Covid-19 no longer a global health emergency, WHO declares
It doesn’t mean Covid is over, warns Tedros Adhanom Ghebreyesus
Covid-19 no longer represents a global emergency, the World Health Organisation (WHO) declared on Friday. The announcement represents a symbolic step towards the end of a pandemic that has taken more than 6.9 million lives and disrupted billions of others.
It comes more than three years after the WHO raised the alert level to its highest, on 30 January 2020.
Lowering it demonstrates the extent of international progress on vaccines and treatments, but Covid-19 is here to stay, the organisation warned.
“Yesterday, the emergency committee met for the 15th time and recommended to me that I declare an end to the public health emergency of international concern. I’ve accepted that advice. It’s therefore with great hope that I declare Covid-19 over as a global health emergency,” said WHO director general Tedros Adhanom Ghebreyesus.
The death rate has slowed from a peak of more than 100,000 per week in January 2021 to just over 3,500 in the week to 24 April, according to WHO data.
“However, that does not mean Covid-19 is over as a global health threat,” said Mr Ghebreyesus, adding that thousands of people are still dying from the virus every week.
The WHO does not declare the beginning or end of pandemics, although it did start using that term in relation to Covid in March 2020.
When the UN health agency first declared the coronavirus to be an international crisis in January 2020, it had not yet been named Covid, and there were no major outbreaks beyond China.
More than three years later, there have been an estimated 764 million cases of the virus globally, and around 5 billion people have received at least one dose of a vaccine.
In the US, the public health emergency declared in respect of Covid is set to expire on 11 May, when wide-ranging measures to support the pandemic response, including vaccine mandates, will end.
Many other countries, including the UK, Germany and France, dropped many of their precautions against the pandemic last year.
Most recently, the WHO has been struggling to investigate the origins of the coronavirus, a challenging scientific endeavour that has also become politically fraught.
After a weeks-long visit to China, the WHO released a report in 2021 concluding that Covid was most likely to have jumped to humans from animals, dismissing the possibility that it originated in a lab as “extremely unlikely”.
But the UN agency backtracked the following year, saying that “key pieces of data” were still missing and that it was premature to rule out the suggestion that the virus might have originated in a laboratory.
A panel commissioned by the WHO to review its performance criticised China and other countries for not moving more quickly to stop the virus, and said the organisation was constrained by both its limited finances and its inability to compel countries to act.

● **Provided data**:

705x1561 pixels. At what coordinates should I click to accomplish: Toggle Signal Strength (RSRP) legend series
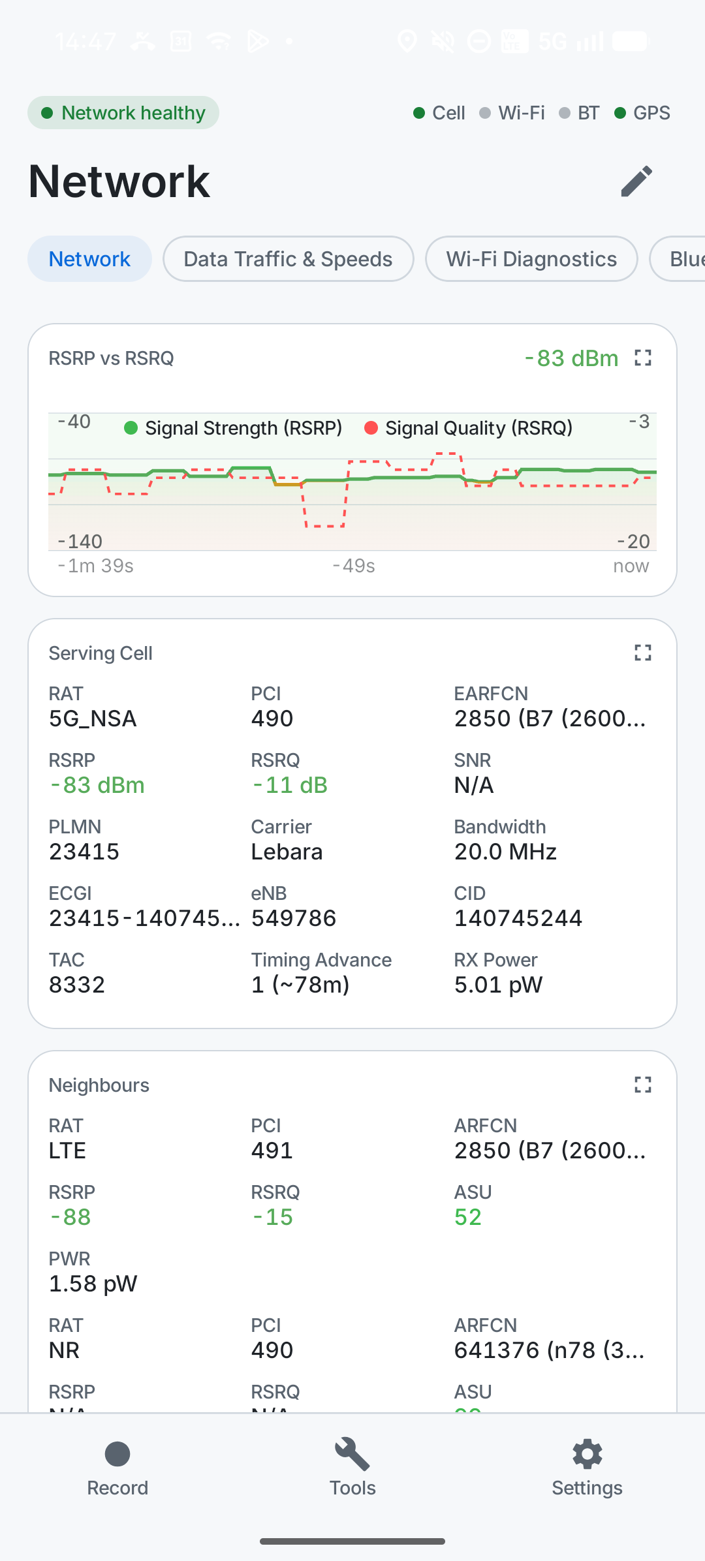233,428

---

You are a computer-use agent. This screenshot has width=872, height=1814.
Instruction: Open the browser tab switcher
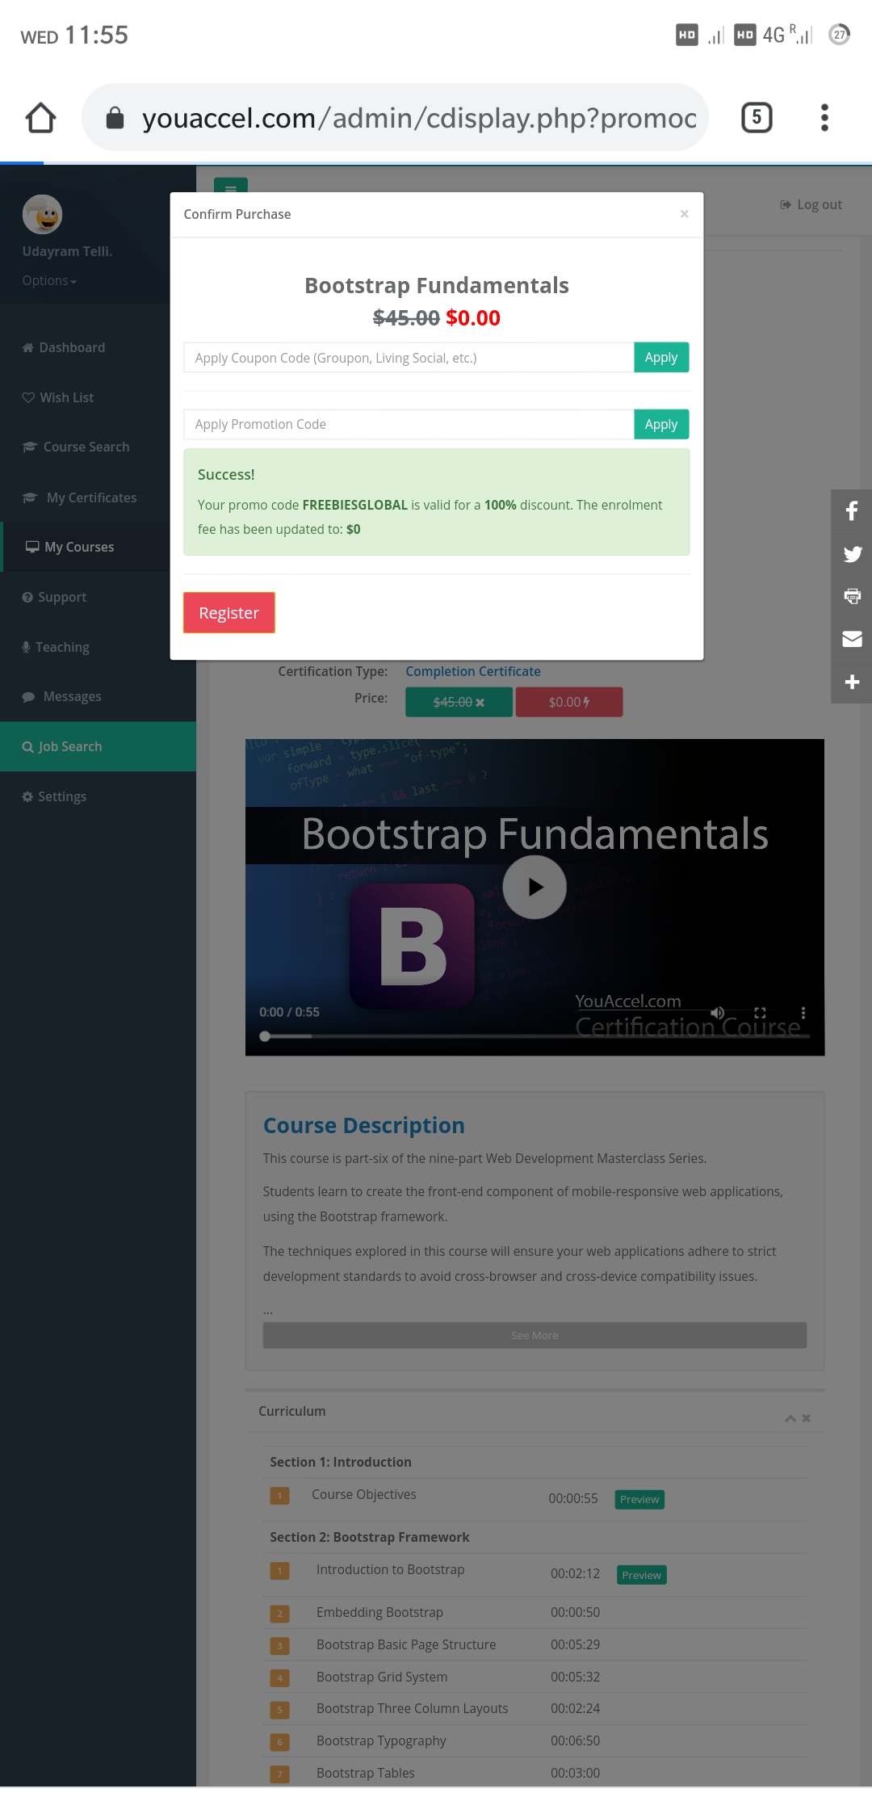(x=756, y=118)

● **Problems to work on**:
1/ Answer these questions using the WHO article:
(a) On what date did the WHO raise its alert level to its highest?
(b) How many times had the emergency committee met when it recommended ending the emergency?
(c) On what date is the US public health emergency for Covid set to expire?
2/ Decide whether each statement agrees with the WHO article:
(a) The WHO declares the beginning and end of pandemics.
(b) Around 5 billion people have received at least one dose of a vaccine.
(c) The WHO's 2021 report concluded that Covid most likely originated in a lab.
3/ Reproduce the WHO article word for word, from "Lowering it demonstrates" up to and including "virus every week.".

● **Task-by-task outputs**:
1/
(a) 30 January 2020
(b) 15 times
(c) 11 May

2/
(a) No: "The WHO does not declare the beginning or end of pandemics"
(b) Yes: "around 5 billion people have received at least one dose of a vaccine"
(c) No: "concluding that Covid was most likely to have jumped to humans from animals"

3/
Lowering it demonstrates the extent of international progress on vaccines and treatments, but Covid-19 is here to stay, the organisation warned.
“Yesterday, the emergency committee met for the 15th time and recommended to me that I declare an end to the public health emergency of international concern. I’ve accepted that advice. It’s therefore with great hope that I declare Covid-19 over as a global health emergency,” said WHO director general Tedros Adhanom Ghebreyesus.
The death rate has slowed from a peak of more than 100,000 per week in January 2021 to just over 3,500 in the week to 24 April, according to WHO data.
“However, that does not mean Covid-19 is over as a global health threat,” said Mr Ghebreyesus, adding that thousands of people are still dying from the virus every week.